I just feel like I need to talk about my brother.
left: Erin, middle: Kyle, right: myself
Sometimes, I feel like he's a high-functioning autistic. I will say that this is not a bad thing. I for one have a very deep rooted connection with children with mental disabilities. Hell, I sit in my school's special education class and talk to them about their days a good deal of the time.
He just acts so different and secluded for society. Let me talk about why.
In third grade, his teacher hated his guts. She thought Kyle was a threat to her classroom, and therefore ostricised him from the class: would not allow him to join in on holiday festivities, gave him copious amounts of work, and treated him so differently from the class that it shakes me to my core. The teacher, again for no real reasons, was going to take him to the principal with his "anger management problems." He was going to be kicked out of school.
Like any sane mother would do at that point, instead of tarnishing Kyle's record and further hindering him from being a functioning member of public schooling and society, she pulled him out of school and began homeschooling him.
This lasts to this day, and he should be a freshman in high school. You see, by pulling him out of school it did the exact thing she did not want to happen. By taking Kyle out to save him from society's harmful ways, she in fact ostricised him by not having people to talk to other than family. This lead to him having an extremely immature and hard to follow demeanor incomprehensible to anyone other than family.
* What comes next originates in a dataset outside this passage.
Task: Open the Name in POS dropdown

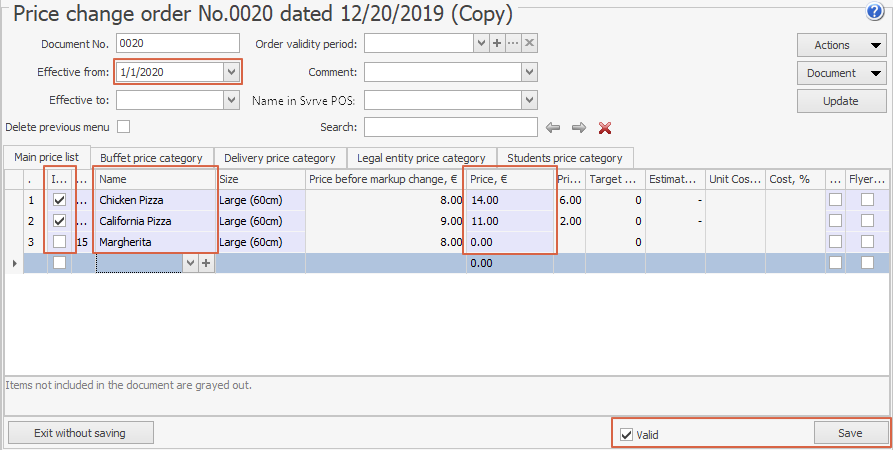Action: (529, 100)
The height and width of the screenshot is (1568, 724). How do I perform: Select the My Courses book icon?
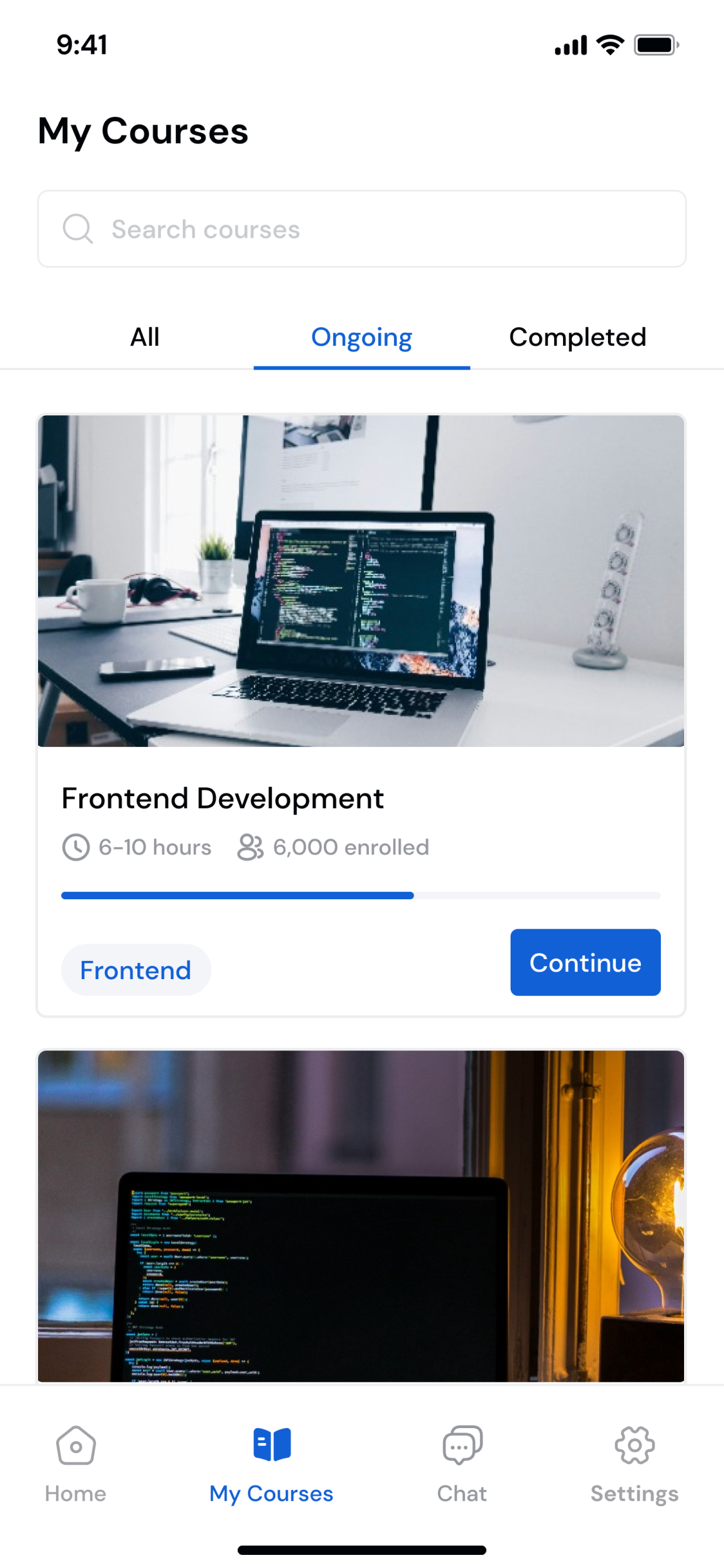point(272,1444)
On top of that, it's hard for us to deal with him, since he's fifteen and acts so young. We can tell him to buck up and get over things, stop yelling, but in actuality? I don't think he can help it. And that is so sad.
When asked about why Kyle isn't in school (most of my friends don't even know about him until he comes into our home,) my family responds with him being pulled out due to anger management issues. In actuality, it was because he was bullied by an adult. But no one would believe us if we told them that. Teachers are a pillar of genuine kindness to many.
Erin and I exclude him, I'll admit that. And that makes me feel like the worst person in the world.
When we went to the park to launch his model rockets, he looked so happy. When we lost one of them in the woods, I could tell he was human. Not just the facade of anger and frustration and youth: a human.